Sure, UVA’s all about education, but it’s also quite the savvy real estate company. The University of Virginia Foundation, UVA’s primary real estate management firm, manages $230 million in real estate holdings all over Albemarle County. It’s also the parent company for the Boar’s Head Inn, which is set to add 17,000 square feet of meeting and ballroom space in 2007.
The Foundation’s other big properties include Fontaine and University of Virginia research parks, and Morven Farm (a 7,379-acre gift from John W. Kluge worth more than $45 million). That property, in southeastern Albemarle, holds 11 farms and estates and covers 11.5 square miles—bigger than the entire city of Charlottesville. Tack on 31 residential properties, 18 office buildings, three apartment buildings, two chapels and one former hospital, and you’ve got the area’s largest real estate holder, by far.

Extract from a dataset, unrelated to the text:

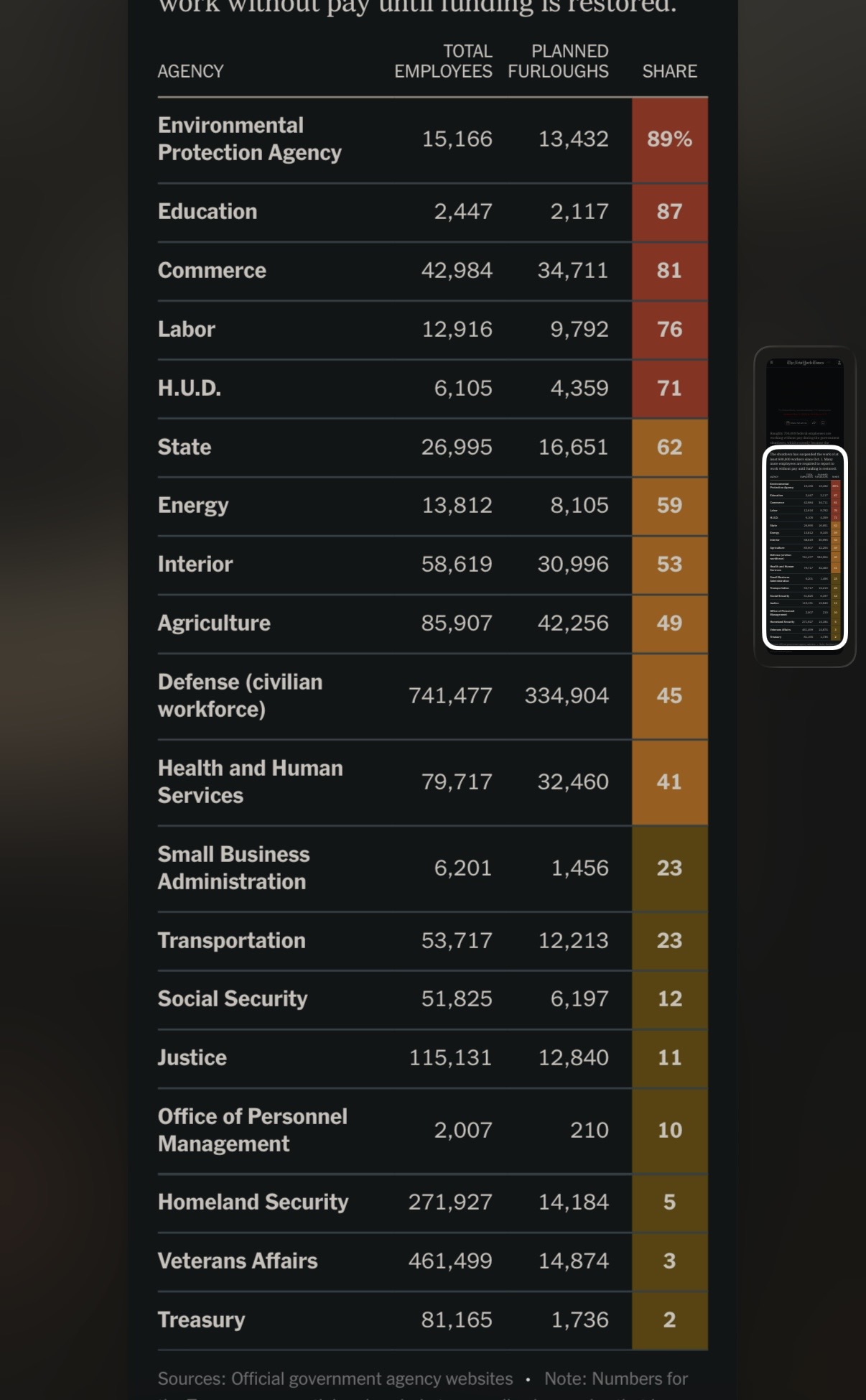The width and height of the screenshot is (866, 1400).
Task: Click the account icon in the page preview
Action: (839, 363)
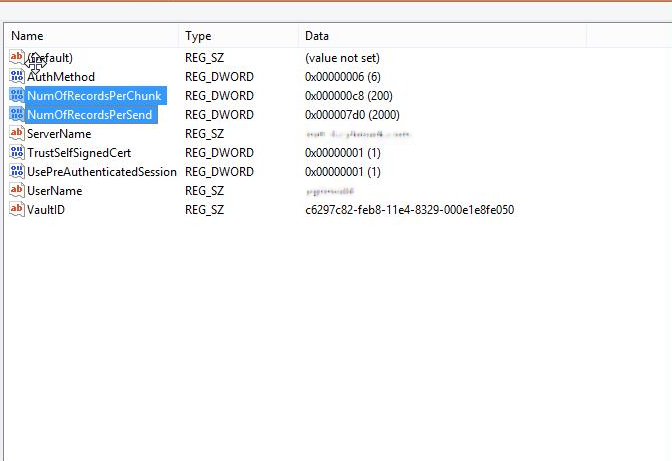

The Boar’s Head Inn, purchased in 1988, is one of the UVA Foundation’s two hotels. A $10 million addition to be built by R.E. Lee Construction will add conference space and a 6,000 square foot ballroom to the existing Ednam building. Tim Rose, CEO of UVA Foundation, says the addition is a Boar’s Head project. “Any projects are done with bank financing, like a private developer would do, so the payment back to the banks comes from the operating entity,” he explains. Borrowers like Boar’s Head do have the UVA Foundation’s name behind them.
In total, UVA Foundation has put over $20 million into updating the Inn, including $7.5 million last year for the Boar’s Head Sports Club, used by UVA’s tennis teams.
The Boar’s Head and UVA’s Cavalier Inn operate for profit, Rose says. For-profit ventures make up 12 percent of the foundation’s holdings. Other properties—especially spaces leased to the University—are nonprofit, so the proceeds go back to UVA. The UVA Foundation also handles real estate gifts—since 1992, it’s processed over $60 millon in gifted properties.
When it comes to real estate, apparently it’s UVA’s county…we just live in it.